---- INPUT

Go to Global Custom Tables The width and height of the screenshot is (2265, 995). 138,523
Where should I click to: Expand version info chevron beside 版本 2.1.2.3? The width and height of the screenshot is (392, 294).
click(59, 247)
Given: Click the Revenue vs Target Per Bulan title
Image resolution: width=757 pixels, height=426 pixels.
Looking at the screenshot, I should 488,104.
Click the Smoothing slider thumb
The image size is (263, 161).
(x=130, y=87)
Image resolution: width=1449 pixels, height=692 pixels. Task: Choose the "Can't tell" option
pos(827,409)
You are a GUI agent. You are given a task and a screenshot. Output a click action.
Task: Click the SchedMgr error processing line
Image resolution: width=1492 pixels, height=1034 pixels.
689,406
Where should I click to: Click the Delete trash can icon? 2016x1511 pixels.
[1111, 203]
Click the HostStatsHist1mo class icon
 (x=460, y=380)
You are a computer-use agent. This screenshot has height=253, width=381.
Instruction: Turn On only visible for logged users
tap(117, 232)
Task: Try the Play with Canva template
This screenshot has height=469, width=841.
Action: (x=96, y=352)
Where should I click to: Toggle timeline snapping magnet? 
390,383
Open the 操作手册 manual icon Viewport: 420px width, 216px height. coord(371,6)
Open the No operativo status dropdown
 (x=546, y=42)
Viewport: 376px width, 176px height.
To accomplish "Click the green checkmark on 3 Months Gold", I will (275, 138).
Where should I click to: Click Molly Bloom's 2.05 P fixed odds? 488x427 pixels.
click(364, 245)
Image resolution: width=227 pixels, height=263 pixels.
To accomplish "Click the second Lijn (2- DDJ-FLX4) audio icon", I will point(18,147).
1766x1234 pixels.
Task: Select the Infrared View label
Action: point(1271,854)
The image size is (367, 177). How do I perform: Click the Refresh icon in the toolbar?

--------

## [WHAT THIS TASK INVOLVES]
Please copy out all of the items above, reproducing each line word for word and in the same order.

## [RESULT OF THE EXERCISE]
Go to Global Custom Tables The width and height of the screenshot is (2265, 995). 138,523
Where should I click to: Expand version info chevron beside 版本 2.1.2.3? The width and height of the screenshot is (392, 294).
click(59, 247)
Given: Click the Revenue vs Target Per Bulan title
Image resolution: width=757 pixels, height=426 pixels.
Looking at the screenshot, I should 488,104.
Click the Smoothing slider thumb
The image size is (263, 161).
(x=130, y=87)
Image resolution: width=1449 pixels, height=692 pixels. Task: Choose the "Can't tell" option
pos(827,409)
You are a GUI agent. You are given a task and a screenshot. Output a click action.
Task: Click the SchedMgr error processing line
Image resolution: width=1492 pixels, height=1034 pixels.
689,406
Where should I click to: Click the Delete trash can icon? 2016x1511 pixels.
[1111, 203]
Click the HostStatsHist1mo class icon
 (x=460, y=380)
You are a computer-use agent. This screenshot has height=253, width=381.
Instruction: Turn On only visible for logged users
tap(117, 232)
Task: Try the Play with Canva template
This screenshot has height=469, width=841.
Action: (x=96, y=352)
Where should I click to: Toggle timeline snapping magnet? 
390,383
Open the 操作手册 manual icon Viewport: 420px width, 216px height. coord(371,6)
Open the No operativo status dropdown
 (x=546, y=42)
Viewport: 376px width, 176px height.
To accomplish "Click the green checkmark on 3 Months Gold", I will (275, 138).
Where should I click to: Click Molly Bloom's 2.05 P fixed odds? 488x427 pixels.
click(364, 245)
Image resolution: width=227 pixels, height=263 pixels.
To accomplish "Click the second Lijn (2- DDJ-FLX4) audio icon", I will point(18,147).
1766x1234 pixels.
Task: Select the Infrared View label
Action: point(1271,854)
The image size is (367, 177). How do I perform: Click the Refresh icon in the toolbar?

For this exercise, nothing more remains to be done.